Global Financial Index
The world today measures the supremacy of a city or nation using numerous variables; political intimidation, nuclear power, and technological advancement just to mention a few. However, universal standards produce three simple and clear-cut facets: gross regional product or economic output, banking and financial services, and innovative power. Tokyo’s economy emerges at the top when utilizing the combination of all three.
The 1980’s economic boom in Japan resulted in an upsurge of real estate prices as well as the value of the Yen. By the time the economy leveled, Tokyo stood as a formidable rival against the economic dynasties of the time. To add to that, the Japanese work-till-you-drop culture has been a substantial economic stimulus over the decades.
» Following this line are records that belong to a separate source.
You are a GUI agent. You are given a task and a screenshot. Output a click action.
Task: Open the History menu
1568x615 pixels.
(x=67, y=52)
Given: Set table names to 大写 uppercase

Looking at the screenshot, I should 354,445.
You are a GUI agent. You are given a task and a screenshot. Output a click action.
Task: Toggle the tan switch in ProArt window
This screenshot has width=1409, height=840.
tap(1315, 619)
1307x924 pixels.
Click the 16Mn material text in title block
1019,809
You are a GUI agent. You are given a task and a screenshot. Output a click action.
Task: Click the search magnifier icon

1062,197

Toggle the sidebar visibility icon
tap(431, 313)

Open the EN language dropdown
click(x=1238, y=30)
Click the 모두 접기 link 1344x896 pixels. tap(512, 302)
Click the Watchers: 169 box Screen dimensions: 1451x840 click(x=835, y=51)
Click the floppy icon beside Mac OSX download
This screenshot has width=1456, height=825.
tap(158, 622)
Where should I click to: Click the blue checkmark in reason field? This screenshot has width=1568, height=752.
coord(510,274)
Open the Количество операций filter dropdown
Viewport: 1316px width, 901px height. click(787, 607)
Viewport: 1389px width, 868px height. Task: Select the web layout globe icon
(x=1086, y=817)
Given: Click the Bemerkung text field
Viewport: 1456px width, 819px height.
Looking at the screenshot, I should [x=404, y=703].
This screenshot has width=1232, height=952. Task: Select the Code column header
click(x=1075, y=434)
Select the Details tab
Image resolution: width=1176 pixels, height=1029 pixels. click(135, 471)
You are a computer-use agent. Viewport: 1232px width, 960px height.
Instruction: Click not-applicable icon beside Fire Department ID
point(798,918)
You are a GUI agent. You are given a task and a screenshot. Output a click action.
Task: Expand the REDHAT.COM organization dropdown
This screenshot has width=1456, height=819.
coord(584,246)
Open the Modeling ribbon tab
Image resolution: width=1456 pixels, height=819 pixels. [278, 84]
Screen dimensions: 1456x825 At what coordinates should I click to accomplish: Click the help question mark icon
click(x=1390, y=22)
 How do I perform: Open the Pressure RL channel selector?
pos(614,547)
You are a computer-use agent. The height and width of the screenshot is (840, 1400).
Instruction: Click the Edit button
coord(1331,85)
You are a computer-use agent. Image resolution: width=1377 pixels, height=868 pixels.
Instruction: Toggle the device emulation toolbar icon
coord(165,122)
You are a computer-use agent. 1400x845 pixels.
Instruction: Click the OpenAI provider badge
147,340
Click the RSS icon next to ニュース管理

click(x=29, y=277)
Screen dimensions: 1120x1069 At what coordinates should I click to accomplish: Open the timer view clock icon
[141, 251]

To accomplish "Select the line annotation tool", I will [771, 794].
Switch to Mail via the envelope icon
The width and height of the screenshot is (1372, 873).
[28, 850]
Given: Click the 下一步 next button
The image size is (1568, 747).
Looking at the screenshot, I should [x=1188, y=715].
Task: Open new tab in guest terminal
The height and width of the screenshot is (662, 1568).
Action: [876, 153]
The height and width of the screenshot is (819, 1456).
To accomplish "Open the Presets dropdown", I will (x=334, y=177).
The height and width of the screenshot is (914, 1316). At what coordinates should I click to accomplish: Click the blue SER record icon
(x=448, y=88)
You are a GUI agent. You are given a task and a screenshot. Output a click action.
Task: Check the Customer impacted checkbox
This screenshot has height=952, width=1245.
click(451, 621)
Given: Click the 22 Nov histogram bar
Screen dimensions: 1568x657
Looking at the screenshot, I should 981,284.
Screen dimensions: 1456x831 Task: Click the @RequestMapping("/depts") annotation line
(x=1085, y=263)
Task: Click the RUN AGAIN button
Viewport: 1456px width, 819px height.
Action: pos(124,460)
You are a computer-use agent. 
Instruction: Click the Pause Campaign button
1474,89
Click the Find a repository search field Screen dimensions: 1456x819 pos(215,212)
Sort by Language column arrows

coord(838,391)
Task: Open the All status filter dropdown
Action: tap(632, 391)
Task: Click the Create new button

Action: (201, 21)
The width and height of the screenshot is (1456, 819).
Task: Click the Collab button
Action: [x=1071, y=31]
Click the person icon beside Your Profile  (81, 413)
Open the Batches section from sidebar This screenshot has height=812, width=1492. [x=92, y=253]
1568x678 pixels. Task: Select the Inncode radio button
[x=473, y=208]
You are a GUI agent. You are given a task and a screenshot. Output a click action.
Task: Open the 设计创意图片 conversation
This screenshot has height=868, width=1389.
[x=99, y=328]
Tokyo is Japan’s commercial and political epicenter, with a large percentage of manufacturing, service, publishing, transportation, and financial services situated here. Tokyo economy stands side by side with New York and London as global economic hubs. Aside from world-renowned insurance institutions and investment banks, the city houses the Tokyo Stock Exchange (TSE). A merger with Osaka Securities Exchange in January 2013 saw TSE rise to second place below New York Stock Exchange in market capitalization.
City congestion is a challenge, but population inflow is an advantage for the economy. These increased population trends mean that Tokyo does not suffer brain drain. Tokyo’s success rides on a combination of diversity, strategy and hard work. As of right now, Tokyo’s economy produces a GDP that rivals that of entire nations such as Brazil and Italy.